How to write a type-safe unwrap (aka fromJust)

Let's say you've written a programming language in Coq. You have nice inductives for your ASTs; one for untyped terms (UntypedAST) and one for typed terms (TypedAST). You wrote a simple typechecker, and maybe an interpreter, too!

typecheck : UntypedAST -> option TypedAST
interp : TypedAST -> Value

You write a few programs…

Example well_typed := UAdd (UNat 1) (UNat 1).
Example ill_typed := UAdd (UNat 1) (UBool true).

… typecheck them:

Definition tc_good := typecheck well_typed.
= Some {| tau := Nat; ast := TAdd (TNat 1) (TNat 1) |} : option TypedAST
Definition tc_bad := typecheck ill_typed.
= None : option TypedAST

… and attempt to run them:

The term "tc_good" has type "option TypedAST" while it is expected to have type "TypedAST".

D'oh! interp takes a TypedAST, but typecheck returns an option. What do we do?

We can write a simple wrapper though, with a default value for the None case:

Definition unwrap_default (o: option TypedAST) : TypedAST :=
  match o with
  | Some t => t
  | None => {| ast := TNat 1 |}

= {| vtau := Nat; val := 2 |} : Value

But now we silently swallow type errors, which isn't ideal:

= {| vtau := Nat; val := 1 |} : Value

Let's see how we can get a safe but convenient version of unwrap (aka fromJust in the Haskell world and Option.get in OCaml).

Take 1: Pass a proof as an extra argument

The most straightforward way is to generalize unwrap by adding a proof that its argument is not None:

 Definition unwrap {A} (o: option A)
            (not_none: o <> None) : A :=
   match o return _ = o -> A with
   | Some a => fun _ => a
   | None => fun is_none => False_rect _ (not_none is_none)
   end eq_refl.

… it works, but it's not much fun for callers:

= {| vtau := Nat; val := 2 |} : Value

We can improve things slightly with tactics in terms:

= {| vtau := Nat; val := 2 |} : Value
Not a discriminable equality.

… but the generated terms are not pretty, so if you ever store them unreduced anywhere, you're in for all sorts of unpleasantness:

unwrap tc_good (fun H : tc_good = None => let H0 : False := eq_ind tc_good (fun e : option TypedAST => match e with | Some _ => True | None => False end) I None H in False_ind False H0) : TypedAST

Not great.
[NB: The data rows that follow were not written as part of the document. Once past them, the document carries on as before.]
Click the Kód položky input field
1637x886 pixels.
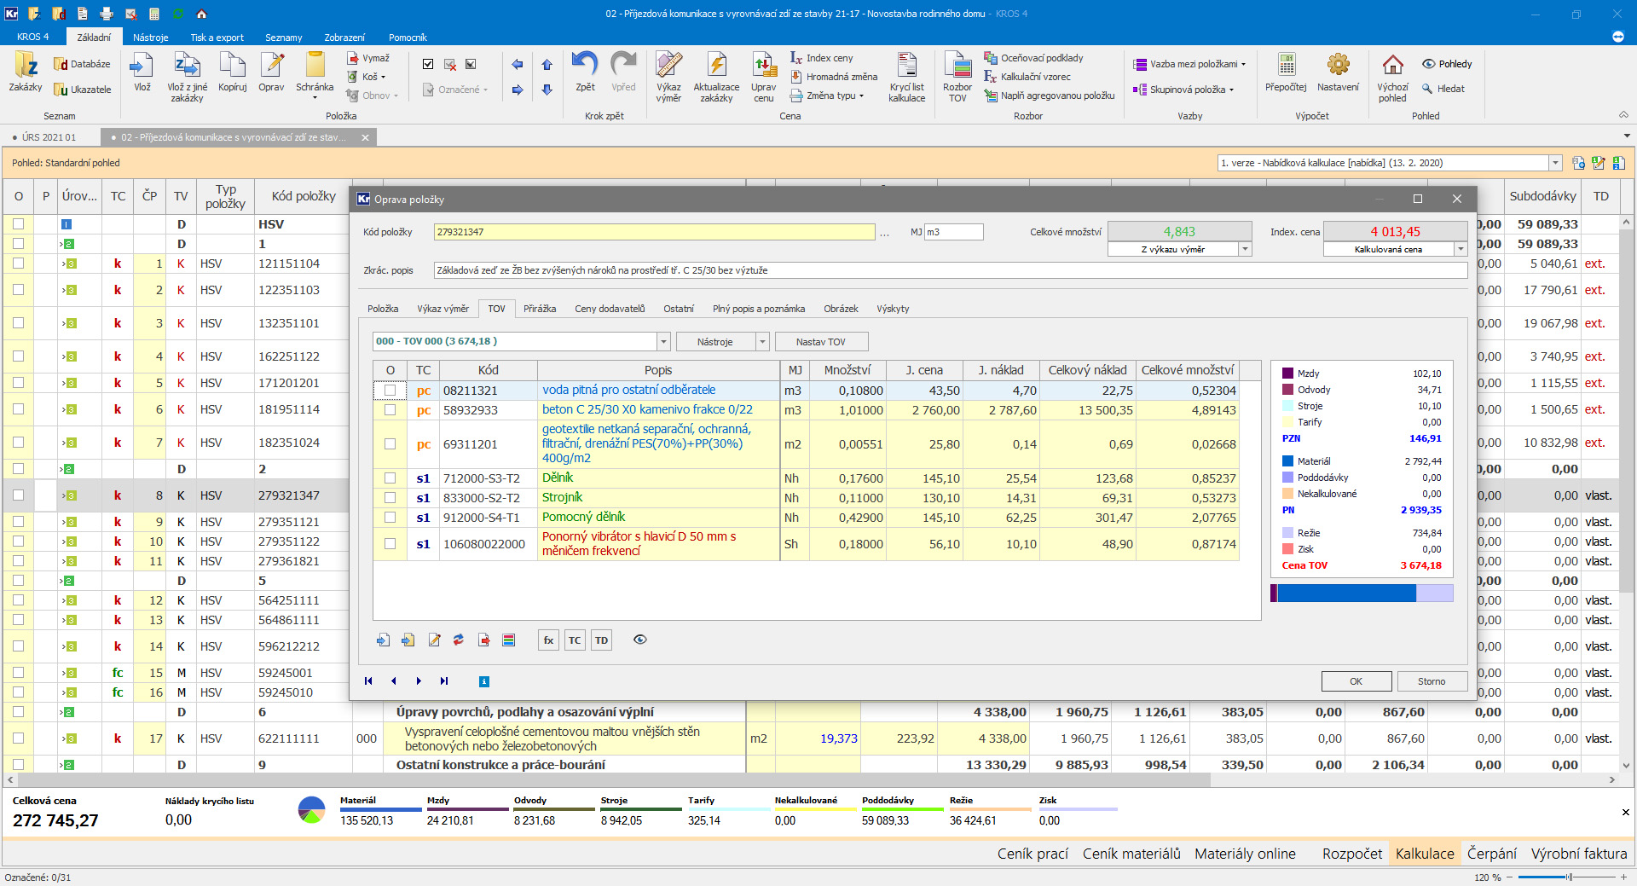(653, 232)
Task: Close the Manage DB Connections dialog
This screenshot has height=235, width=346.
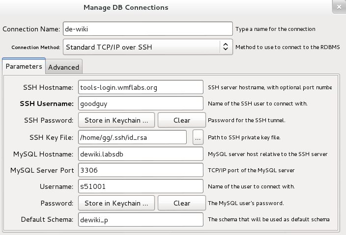Action: [x=339, y=7]
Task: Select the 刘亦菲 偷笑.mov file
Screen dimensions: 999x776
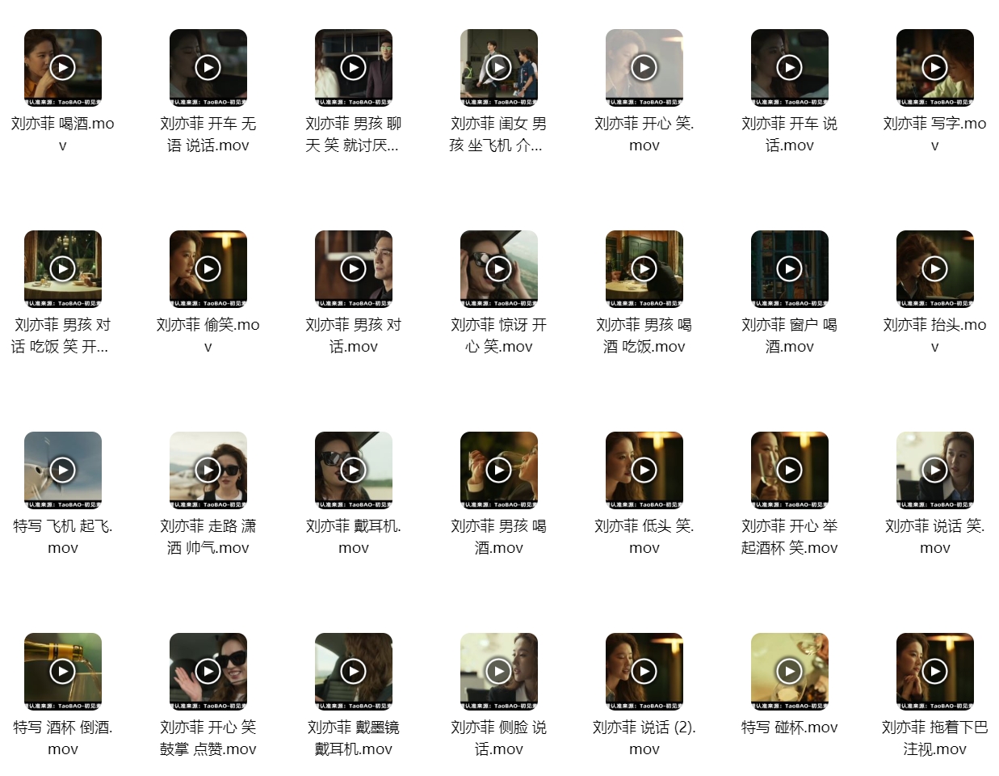Action: click(x=208, y=269)
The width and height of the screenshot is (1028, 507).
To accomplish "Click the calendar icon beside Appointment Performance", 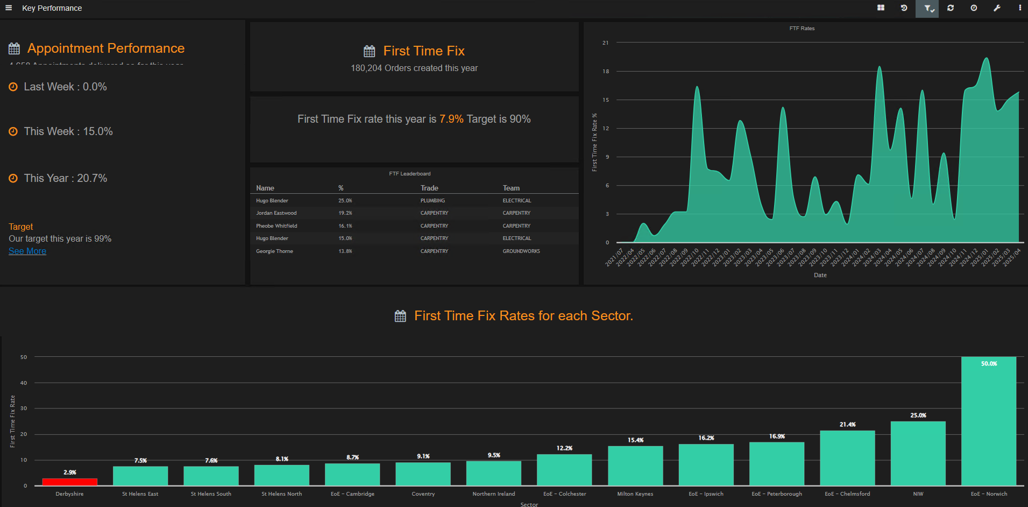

Still, here is another example for comparison, this time using known-good indices into a list:

Definition nth_in_bounds {A} (l: list A) (n: nat)
           (in_bounds: n < List.length l) :=
  unwrap (List.nth_error l n)
         (proj2 (List.nth_error_Some l n) in_bounds).

= 3 : nat

Note that (maybe surprisingly) the computation doesn't block, despite the fact that the definition of nth_in_bounds uses an opaque proof List.nth_error_Some. The reason is that, as we've seen, unwrap doesn't actually look at the proof. In fact, in general, proofs don't tend to block computation, because Coq disallows elimination of informative Props into type (that is, programs that return non-Prop results can't inspect proofs — except non-informative ones, like eq_refl).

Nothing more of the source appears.